The CML is characterised by t(9:22) (q34;q11) and is associated with the expression of the BCR/ABL complex which plays an important role in the evolution of the CML by coding an oncoprotein p-210 TK, with a clinical proceeding that can be divided into three phases: chronic, accelerated, and blastic, where other cytogenetic modifications occur (trisomy 8, inv 16, iso 17q, t(15:17), t(8:10), t(15:19), associated with a reduced therapeutical response, refractoriness, and associated with the onset of other symptoms, such as fever, night sweats, bleeding, bone pain, abdominal discomfort, weight loss, focal swelling, increase of the number of abnormal blasts.

The iatrogenic effects of haematological toxicity with significant cytopenias are often observed during the therapeutical scheme of the CML, (pegINF-alfa2b + imatinib, alfa IFN + ARA-C), or in the management of refractory or relapsed disease or drugs resistance (usually geldanamycin, homoharringtonine, arsenic trioxide, farnesyl-transferase inhibitor, ubenimex, actinonin, or bortezomib). We have identified 7 patients (6 men and 1 female) with CML, all patients had a complete hematologic response (CHR), but with a different molecular and cytogenetic response, for this reason every patient received a second cycle of therapy in order to consolidate the chronic phase; this therapeutical scheme consisted on imatinib (STI571) 400 mg/daily + pegINF-alfa2b 100 mg/weekly.

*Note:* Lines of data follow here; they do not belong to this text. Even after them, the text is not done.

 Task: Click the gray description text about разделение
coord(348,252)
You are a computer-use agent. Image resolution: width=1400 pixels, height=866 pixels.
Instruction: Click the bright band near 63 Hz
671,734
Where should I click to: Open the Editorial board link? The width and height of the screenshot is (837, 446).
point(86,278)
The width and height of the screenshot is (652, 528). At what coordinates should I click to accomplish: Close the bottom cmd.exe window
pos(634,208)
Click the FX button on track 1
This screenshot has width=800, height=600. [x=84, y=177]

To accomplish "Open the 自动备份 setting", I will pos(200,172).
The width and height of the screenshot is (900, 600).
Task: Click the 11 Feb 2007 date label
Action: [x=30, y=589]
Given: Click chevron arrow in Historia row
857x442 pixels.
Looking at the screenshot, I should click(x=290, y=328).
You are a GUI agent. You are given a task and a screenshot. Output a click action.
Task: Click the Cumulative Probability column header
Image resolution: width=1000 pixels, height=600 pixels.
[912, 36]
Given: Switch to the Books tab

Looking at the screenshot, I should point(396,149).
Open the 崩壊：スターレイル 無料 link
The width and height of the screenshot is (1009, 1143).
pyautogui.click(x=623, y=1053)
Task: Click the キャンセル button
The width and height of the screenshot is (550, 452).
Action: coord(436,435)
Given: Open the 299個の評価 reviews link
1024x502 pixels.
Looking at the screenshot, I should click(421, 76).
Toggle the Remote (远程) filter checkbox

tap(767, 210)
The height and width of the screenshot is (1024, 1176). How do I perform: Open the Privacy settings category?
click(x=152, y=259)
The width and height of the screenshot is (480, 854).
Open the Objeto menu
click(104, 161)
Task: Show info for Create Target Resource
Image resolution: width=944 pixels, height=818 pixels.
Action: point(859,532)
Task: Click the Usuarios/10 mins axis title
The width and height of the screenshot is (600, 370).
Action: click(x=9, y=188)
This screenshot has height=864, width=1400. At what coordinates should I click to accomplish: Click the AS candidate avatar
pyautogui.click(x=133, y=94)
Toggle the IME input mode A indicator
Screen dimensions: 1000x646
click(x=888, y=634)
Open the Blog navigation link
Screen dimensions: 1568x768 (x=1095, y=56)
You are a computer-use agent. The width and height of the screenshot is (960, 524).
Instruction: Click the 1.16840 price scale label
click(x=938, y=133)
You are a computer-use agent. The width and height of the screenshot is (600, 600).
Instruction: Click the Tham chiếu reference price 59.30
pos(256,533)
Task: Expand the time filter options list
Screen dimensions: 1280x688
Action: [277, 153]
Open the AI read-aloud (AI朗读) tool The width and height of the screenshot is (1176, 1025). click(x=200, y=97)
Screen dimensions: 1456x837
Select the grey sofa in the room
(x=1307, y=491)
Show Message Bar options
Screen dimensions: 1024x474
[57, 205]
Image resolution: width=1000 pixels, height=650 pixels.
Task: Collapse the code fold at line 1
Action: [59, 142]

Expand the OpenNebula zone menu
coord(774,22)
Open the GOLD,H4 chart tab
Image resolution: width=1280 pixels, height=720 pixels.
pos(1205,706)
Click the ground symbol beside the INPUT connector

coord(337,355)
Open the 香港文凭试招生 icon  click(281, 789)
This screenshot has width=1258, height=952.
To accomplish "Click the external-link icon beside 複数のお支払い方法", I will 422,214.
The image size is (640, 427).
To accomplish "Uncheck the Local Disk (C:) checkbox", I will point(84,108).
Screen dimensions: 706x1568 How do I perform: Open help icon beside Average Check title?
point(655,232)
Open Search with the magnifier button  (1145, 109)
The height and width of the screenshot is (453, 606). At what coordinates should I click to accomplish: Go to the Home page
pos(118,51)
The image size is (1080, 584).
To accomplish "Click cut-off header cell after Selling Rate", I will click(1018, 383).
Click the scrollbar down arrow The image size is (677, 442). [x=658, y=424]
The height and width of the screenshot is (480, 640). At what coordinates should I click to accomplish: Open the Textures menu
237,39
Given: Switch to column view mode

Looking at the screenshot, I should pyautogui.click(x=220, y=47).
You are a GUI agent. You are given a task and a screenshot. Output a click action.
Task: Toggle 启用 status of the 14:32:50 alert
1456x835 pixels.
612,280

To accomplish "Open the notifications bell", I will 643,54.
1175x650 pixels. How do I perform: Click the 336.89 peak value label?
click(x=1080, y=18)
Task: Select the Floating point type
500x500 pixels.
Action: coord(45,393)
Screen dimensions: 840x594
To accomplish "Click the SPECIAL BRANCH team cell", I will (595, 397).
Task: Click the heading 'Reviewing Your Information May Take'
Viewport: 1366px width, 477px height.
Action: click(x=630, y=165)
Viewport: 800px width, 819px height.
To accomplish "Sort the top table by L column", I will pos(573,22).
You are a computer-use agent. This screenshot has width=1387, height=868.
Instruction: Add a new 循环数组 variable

All patients developed DVD (5 lower limb DVD, 2 upper-limb DVD) as a consequence of CML, and they were all treated with heparin: UFH (5 patients, loading dose of 5000 U followed by continuous infusion of at least 35000 U/24h) or LMVH: nadroparine (2 patients 5700 U/daily), and have presented HIT (heparin induced thrombocytopenia) 4–7 days after initiation of heparin, nadir <30% below 50000 platelet fall from baseline. This disorder depends on IgG class antibodies-mediated platelet activation and subsequent cross-linking of platelet Fc-gammaR-IIa thus forming PF4/heparin/IgGcomplexes; 2 cases had no clinical manifestations and ELISA seropositivity confirmed the diagnosis, while 5 cases presented ASR (acute systemic reaction): erytematous skin lesions or haematoma, bleeding gums, epistaxis, haematuria. In these patients the traditional treatment consists of discontinuing heparin therapy followed by administration of alternative anticoagulant, the biggest risk factors in the development of bleeding complication is the timing and the choice of the agent, dosing criteria, peak drug concentration, interaction with other therapy. Patients with LMC have an increased risk of major bleeding and the magnitude of the risk can be stratified according to the presence or absence of clinical risk factors: myelodepression, chemotherapy, dismegakaryocytopoiesis, or it may also have an autoimmune origin due to haemotransfusions and the development of antiplatelet antibodies against the GPIIb/IIIa, or GP1b/V/IX; this shows the importance of the in vivo stimulation of MP (megakaryocite progenitors) with TPO + IL-1, IL-6, SCF, IL-11. In order to prevent the possible immune dysregulation it may be used metylprednisone and cyclosporin. We have treated patients with HIT with fondaparinux 2.5 mg, and they did not have any bleeding event or recurrent VTE after 11 months of follow-up with a good quality of life. Although this study examined only a small set of patients these findings suggest the convenience of an anticoagulation treatment in the management of selected cases.